• _Exercise requirements_: In the records below, find the line holding "This screenshot has height=643, width=1366." and the line holding "Task: Uncheck the 900万円以下 (A) checkbox". Set down both, with every line between them, exactly.

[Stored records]
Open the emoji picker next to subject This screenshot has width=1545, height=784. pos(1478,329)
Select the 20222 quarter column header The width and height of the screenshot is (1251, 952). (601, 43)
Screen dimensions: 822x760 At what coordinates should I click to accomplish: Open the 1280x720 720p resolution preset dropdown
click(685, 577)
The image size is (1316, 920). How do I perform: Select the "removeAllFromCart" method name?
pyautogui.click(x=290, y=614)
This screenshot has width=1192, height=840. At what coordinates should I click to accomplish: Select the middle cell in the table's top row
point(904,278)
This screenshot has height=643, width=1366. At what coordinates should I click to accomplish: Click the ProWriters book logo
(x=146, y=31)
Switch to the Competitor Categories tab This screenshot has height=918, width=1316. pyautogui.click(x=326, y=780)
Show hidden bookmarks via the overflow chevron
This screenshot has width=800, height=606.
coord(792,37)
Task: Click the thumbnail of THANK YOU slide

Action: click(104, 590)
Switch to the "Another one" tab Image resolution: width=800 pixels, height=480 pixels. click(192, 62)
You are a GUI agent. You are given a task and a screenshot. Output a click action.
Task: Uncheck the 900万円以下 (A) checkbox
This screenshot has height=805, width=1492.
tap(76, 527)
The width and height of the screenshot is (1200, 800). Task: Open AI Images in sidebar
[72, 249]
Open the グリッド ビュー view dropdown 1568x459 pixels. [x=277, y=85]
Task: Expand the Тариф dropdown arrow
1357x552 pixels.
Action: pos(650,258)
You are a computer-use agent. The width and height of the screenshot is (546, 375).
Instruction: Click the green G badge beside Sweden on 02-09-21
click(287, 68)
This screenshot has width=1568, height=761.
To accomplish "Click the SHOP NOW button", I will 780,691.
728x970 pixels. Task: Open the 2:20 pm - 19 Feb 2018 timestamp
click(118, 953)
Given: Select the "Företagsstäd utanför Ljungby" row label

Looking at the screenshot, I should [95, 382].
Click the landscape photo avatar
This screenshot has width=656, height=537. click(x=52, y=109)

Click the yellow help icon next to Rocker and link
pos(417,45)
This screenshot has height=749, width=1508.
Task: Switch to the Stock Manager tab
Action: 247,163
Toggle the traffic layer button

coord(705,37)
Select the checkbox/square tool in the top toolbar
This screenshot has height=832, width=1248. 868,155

• _Exercise output_:
This screenshot has height=643, width=1366. At what coordinates should I click to accomplish: Click the ProWriters book logo
(x=146, y=31)
Switch to the Competitor Categories tab This screenshot has height=918, width=1316. pyautogui.click(x=326, y=780)
Show hidden bookmarks via the overflow chevron
This screenshot has width=800, height=606.
coord(792,37)
Task: Click the thumbnail of THANK YOU slide

Action: click(104, 590)
Switch to the "Another one" tab Image resolution: width=800 pixels, height=480 pixels. click(192, 62)
You are a GUI agent. You are given a task and a screenshot. Output a click action.
Task: Uncheck the 900万円以下 (A) checkbox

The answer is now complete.